-- Opening Marker --
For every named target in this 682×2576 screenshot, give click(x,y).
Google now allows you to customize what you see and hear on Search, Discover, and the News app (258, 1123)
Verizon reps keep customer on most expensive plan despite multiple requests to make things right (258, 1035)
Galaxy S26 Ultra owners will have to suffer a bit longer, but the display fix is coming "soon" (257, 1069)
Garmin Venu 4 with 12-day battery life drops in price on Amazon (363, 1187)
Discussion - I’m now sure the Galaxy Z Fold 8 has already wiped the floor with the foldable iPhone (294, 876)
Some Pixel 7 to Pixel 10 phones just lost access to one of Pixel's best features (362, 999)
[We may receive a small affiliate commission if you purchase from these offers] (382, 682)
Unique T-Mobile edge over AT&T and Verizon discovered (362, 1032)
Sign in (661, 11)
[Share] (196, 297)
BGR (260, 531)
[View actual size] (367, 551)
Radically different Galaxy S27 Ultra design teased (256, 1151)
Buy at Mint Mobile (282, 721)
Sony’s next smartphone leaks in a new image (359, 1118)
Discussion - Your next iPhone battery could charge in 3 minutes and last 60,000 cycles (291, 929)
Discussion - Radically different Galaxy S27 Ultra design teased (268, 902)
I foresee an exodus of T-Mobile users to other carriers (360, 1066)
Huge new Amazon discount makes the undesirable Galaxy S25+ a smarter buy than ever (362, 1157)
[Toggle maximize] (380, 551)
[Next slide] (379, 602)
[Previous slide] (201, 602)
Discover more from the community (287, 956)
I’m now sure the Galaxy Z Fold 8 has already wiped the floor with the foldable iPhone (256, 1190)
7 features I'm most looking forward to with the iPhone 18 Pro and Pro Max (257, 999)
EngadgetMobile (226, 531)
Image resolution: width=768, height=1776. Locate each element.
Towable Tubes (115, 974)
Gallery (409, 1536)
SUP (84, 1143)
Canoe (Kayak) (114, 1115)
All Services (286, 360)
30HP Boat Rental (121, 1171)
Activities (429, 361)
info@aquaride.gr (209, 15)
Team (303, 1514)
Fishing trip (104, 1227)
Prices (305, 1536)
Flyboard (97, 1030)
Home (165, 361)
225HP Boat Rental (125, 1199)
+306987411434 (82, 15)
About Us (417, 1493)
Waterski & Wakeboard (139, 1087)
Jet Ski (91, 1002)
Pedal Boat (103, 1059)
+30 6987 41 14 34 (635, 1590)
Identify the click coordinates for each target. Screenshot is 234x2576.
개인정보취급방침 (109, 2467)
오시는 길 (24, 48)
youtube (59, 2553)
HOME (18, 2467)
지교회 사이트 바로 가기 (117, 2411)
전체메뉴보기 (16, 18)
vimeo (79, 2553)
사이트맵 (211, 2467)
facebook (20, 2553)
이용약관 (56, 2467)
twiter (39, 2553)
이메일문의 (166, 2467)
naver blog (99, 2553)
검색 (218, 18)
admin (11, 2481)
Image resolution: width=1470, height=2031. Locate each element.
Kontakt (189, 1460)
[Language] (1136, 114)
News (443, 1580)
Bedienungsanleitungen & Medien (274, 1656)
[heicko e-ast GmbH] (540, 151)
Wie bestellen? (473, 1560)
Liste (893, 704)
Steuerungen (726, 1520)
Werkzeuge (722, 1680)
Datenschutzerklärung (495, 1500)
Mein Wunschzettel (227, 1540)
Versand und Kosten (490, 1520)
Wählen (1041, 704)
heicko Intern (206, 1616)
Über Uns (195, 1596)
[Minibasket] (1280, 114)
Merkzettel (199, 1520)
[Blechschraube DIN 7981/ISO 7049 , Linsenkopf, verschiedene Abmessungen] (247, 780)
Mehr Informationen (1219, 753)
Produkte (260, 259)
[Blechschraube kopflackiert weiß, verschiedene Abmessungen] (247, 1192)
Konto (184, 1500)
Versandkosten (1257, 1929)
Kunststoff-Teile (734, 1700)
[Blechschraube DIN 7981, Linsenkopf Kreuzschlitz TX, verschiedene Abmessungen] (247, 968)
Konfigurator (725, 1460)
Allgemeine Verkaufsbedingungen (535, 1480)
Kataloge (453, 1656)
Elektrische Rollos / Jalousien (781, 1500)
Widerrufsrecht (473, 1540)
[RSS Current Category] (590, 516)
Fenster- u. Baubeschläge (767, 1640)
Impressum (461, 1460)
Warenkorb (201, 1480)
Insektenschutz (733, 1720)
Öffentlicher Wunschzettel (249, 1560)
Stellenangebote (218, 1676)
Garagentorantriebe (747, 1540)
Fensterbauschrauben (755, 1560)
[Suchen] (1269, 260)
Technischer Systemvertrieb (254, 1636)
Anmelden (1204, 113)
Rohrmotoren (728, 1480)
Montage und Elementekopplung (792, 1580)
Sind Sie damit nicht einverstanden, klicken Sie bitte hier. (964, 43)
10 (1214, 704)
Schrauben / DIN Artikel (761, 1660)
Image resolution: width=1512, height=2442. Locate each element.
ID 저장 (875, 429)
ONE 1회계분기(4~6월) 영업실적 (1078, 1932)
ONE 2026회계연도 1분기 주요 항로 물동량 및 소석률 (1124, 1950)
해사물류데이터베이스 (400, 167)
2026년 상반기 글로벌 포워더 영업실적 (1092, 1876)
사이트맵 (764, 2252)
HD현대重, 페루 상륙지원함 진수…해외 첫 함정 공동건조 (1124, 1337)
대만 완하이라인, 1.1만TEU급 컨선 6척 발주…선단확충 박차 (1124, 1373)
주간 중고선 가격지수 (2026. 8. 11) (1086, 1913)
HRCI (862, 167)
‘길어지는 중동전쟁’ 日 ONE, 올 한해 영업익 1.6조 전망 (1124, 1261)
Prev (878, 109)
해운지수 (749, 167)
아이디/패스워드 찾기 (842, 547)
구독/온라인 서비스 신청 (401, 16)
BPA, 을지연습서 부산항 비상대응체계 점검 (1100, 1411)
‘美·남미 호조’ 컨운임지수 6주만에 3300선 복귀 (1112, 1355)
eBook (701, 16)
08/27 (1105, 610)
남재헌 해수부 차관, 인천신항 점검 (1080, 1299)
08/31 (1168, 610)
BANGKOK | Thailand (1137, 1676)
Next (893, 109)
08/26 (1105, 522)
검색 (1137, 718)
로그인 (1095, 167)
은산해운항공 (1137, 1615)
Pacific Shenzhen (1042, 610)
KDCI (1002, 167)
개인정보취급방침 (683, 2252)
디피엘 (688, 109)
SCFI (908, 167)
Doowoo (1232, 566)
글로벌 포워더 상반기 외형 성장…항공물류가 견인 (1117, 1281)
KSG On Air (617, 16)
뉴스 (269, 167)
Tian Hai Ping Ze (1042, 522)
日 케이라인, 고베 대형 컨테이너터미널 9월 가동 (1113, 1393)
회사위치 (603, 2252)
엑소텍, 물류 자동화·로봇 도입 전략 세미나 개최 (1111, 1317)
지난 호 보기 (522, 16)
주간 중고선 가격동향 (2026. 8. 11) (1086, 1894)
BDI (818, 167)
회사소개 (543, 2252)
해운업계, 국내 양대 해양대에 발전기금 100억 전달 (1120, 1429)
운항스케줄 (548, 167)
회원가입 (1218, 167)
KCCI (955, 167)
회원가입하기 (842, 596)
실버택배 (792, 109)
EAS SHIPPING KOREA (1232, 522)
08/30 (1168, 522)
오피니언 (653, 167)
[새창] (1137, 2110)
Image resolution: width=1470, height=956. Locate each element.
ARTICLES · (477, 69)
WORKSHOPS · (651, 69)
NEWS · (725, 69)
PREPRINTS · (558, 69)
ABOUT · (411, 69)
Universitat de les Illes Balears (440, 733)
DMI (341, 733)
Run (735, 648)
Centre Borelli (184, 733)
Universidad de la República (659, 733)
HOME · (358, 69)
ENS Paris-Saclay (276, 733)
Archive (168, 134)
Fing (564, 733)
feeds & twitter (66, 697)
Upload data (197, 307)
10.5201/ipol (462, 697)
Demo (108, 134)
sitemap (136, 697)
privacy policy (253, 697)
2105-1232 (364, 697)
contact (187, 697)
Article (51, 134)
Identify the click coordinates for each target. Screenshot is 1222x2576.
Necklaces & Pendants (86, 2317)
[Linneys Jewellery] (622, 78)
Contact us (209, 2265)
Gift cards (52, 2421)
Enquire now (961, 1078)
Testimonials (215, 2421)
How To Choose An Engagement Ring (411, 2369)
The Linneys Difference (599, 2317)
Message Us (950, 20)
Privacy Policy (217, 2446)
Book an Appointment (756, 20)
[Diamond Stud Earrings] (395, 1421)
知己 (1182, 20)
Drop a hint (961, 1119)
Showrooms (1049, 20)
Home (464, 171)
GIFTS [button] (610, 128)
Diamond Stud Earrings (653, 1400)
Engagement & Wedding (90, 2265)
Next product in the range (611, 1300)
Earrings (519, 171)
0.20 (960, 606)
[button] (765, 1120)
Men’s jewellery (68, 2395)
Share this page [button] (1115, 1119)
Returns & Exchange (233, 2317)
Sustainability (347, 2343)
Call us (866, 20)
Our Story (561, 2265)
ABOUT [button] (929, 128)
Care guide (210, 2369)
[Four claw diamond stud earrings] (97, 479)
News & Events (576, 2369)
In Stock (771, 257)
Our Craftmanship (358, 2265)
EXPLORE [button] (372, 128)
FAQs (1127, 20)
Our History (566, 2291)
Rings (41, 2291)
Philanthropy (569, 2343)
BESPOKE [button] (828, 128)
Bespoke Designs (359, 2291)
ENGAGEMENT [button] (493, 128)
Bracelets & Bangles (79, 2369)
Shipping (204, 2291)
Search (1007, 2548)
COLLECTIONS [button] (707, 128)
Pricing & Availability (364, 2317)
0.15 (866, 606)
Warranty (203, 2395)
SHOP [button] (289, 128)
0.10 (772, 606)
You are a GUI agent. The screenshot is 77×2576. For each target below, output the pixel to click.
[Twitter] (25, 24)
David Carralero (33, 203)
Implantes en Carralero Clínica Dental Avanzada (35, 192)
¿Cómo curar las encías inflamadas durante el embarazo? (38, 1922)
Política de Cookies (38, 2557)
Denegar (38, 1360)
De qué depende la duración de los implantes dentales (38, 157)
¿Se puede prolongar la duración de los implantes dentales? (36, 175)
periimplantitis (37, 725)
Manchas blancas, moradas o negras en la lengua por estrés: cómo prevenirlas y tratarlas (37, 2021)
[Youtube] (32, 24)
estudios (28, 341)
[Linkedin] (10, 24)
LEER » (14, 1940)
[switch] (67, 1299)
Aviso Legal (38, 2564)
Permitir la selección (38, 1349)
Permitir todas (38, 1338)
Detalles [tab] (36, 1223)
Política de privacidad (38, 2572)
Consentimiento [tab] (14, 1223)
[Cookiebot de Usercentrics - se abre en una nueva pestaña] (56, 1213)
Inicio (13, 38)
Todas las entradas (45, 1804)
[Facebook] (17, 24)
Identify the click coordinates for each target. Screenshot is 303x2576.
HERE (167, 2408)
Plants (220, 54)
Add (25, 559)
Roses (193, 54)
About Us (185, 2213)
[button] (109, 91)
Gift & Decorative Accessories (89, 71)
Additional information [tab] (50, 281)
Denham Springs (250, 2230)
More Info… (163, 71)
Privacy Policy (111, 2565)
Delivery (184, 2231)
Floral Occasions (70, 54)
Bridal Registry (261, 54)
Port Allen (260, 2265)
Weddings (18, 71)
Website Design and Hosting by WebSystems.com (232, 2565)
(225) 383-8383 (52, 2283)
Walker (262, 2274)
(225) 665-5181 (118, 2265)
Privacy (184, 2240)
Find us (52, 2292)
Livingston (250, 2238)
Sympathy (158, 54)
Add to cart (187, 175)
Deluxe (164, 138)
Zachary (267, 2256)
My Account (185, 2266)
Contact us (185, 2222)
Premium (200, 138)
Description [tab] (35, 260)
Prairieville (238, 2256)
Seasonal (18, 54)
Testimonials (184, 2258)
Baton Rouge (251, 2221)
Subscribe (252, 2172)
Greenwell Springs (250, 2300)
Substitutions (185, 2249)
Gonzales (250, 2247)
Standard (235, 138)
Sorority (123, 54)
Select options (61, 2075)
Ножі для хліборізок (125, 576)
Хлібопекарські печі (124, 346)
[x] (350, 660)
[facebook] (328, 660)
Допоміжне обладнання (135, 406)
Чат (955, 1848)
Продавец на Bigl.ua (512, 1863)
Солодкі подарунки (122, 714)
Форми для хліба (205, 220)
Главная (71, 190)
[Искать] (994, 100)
-- Closing Marker --
◆ **Problem**: For the string "height", filter the data and copy out each line where it occurs.

◆ **Solved problem**:
Image resolution: width=768, height=1776. Locate each element.
Image resolution: width=1470, height=2031. Locate each element.
Image resolution: width=1512, height=2442. Locate each element.
Image resolution: width=1470, height=956. Locate each element.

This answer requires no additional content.